Seseorang pasti membisikkan hasutan di telinganya, hingga Sandra meninggalkanku sendiri, dengan tolol menunggu kedatangannya sampai jam kerja KUA Taman Tani tutup pada pukul sembilan malam sementara dia tidak datang. Tingkat kenaikan pasangan yang menikah bulan ini meningkat tajam membuat KUA memperpanjang jam kerja jelang libur bersama akhir tahun.
Tanganku merogoh ponsel di saku kemeja dengan jas hitam baru yang kuambil kemarin menggantung lemah di pundak kananku, aku menahan rasa geram. Kutekan nomor ponselnya, tersambung, berdering tapi Sandra tidak mengangkatnya. Bayangan indah malam pertama yang sudah kurencanakan malam ini pupus bersamaan dengan embusan angin yang bertiup membawa pergi daun-daun kering di depan KUA. Hampir saja aku menitikkan air mata kekecewaan saat kudengar suara tangisan lain di tempat yang sama. Spontan, kepalaku menoleh. Seorang wanita bersanggul dengan satu bunga ceplok menempel di dekat telinga kirinya menangis tersedu. Tangannya meremas saputangan berwarna jingga di pangkuannya.
Dia juga dicampakkan, sepertinya. Entah kenapa aku seperti mendapat hiburan karena merasa tidak sendirian. Jahatnya aku. Sibuk menatapnya lama hingga tak kusadari wanita itu telah menoleh ke arahku menampilkan wajah sedihnya yang tidak dibuat-buat.
"Kau juga gagal menikah?" Maskara di matanya luntur lalu turun ke pipi. Bibirnya sedikit bengkak karena digigit sendiri, mungkin karena dia geram dan kesal dan dia mengajukan pertanyaan yang mengingatkanku kembali tentang batalnya pernikahanku dengan Sandra.
"Iya." Aku mengangguk lalu menatap ujung sepatu pantofel yang sudah kusemir rapi lima kali sebelum kupakai menuju KUA.

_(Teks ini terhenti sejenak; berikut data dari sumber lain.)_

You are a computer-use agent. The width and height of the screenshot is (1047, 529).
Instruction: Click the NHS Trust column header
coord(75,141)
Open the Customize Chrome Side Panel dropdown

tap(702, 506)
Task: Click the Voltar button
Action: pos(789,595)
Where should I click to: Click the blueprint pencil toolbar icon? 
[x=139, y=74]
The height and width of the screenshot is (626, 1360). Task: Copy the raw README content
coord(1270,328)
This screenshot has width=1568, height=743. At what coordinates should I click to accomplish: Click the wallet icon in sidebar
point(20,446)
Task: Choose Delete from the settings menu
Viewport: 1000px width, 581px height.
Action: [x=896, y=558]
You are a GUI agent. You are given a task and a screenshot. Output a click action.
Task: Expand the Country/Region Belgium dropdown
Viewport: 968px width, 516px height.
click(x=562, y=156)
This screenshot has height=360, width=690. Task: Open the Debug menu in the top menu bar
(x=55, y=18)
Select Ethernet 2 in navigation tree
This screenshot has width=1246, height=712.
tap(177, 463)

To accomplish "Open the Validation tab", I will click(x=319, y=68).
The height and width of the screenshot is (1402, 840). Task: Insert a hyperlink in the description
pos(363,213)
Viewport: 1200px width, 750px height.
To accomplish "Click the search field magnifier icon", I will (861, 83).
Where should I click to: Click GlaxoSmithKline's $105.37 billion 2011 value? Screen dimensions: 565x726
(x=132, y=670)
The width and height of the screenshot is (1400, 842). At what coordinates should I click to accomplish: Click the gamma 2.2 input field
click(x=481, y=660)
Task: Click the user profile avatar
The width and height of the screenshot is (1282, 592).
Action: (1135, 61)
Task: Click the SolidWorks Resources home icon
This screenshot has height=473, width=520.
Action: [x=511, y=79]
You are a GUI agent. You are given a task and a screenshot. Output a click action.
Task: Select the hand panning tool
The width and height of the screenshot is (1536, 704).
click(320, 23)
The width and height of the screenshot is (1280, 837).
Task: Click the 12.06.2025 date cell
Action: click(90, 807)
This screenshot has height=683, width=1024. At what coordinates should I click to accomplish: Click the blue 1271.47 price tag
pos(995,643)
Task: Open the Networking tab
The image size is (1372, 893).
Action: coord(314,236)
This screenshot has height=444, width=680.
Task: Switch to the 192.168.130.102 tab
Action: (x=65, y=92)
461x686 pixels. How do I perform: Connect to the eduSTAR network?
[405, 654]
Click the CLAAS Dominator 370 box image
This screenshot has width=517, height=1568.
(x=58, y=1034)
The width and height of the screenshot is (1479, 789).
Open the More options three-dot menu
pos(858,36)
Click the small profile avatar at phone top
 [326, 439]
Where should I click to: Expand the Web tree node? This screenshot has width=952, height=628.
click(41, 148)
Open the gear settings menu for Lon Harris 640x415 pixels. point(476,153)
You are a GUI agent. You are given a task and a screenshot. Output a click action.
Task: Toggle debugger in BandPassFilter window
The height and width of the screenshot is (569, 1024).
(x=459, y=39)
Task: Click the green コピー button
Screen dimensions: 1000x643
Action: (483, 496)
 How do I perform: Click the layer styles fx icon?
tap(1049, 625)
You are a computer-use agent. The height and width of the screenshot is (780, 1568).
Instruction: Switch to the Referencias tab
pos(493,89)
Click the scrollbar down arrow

"Apakah calonmu berselingkuh?" Dia bertanya lagi. Kepalanya disandarkan di dinding KUA kemudian matanya terpejam.
"Sepertinya," jawabku tak yakin karena aku masih mempercayai bahwa dia sangat setia. Tujuh tahun kami saling mencintai tentu saja bukan waktu yang pendek untuk diakhiri dengan perselingkuhan.
"Apakah kamu diselingkuhi juga?" tanyaku hati-hati. Perasaan kami berdua pasti seperti kaca yang sedang rapuh, retak dan bisa pecah berkeping-keping maka aku harus berhati-hati mengajukan pertanyaan.
Namun, dia malah menangis kencang menepuk-nepuk dadanya kemudian dengan terbata karena isakan dia berkata bahwa calon suaminya meninggal dalam kecelakaan saat menuju KUA tadi.
Langit malam di atas KUA menampakkan bintang-bintang yang riang berkelap-kelip seolah bergembira atas nasib kami yang tragis. Kutunggu tangis wanita itu reda sebelum kutawarkan diri untuk mengantarkannya pulang. Meskipun aku sedih, sebagai lelaki tak bisa kutampik bahwa ada kekhawatiran membiarkan wanita muda yang sedang labil itu sendirian. Kemudian fakta menarik lainnya membuatku terhenyak.
"Aku tak tahu harus pulang ke mana. Kami akan berbulan madu ke Lombok, seharusnya malam ini kami terbang untuk kemudian tinggal di rumahnya setelah bulan madu. Tapi semua tak sejalan dengan rencana kami."
"Ja-jadi, kau kawin lari? Kabur dari rumah?" Aku berharap jawabannya bukan iya.
Mengangguk. Wanita itu memberiku jawaban yang menyedihkan. Kutaksir wanita itu lima tahun di bawahku dan dia ditipu oleh janji manis lelakinya yang meninggal hari ini. Bisa-bisanya dia menikah tanpa restu keluarganya.
"Lalu, keluarga suamimu?"
Dia meraung. "Aku bahkan tidak boleh datang melihat jenazahnya," teriaknya penuh kemarahan sekaligus kesedihan bercampur jadi satu. Malang sekali nasibnya, lebih dari nasibku.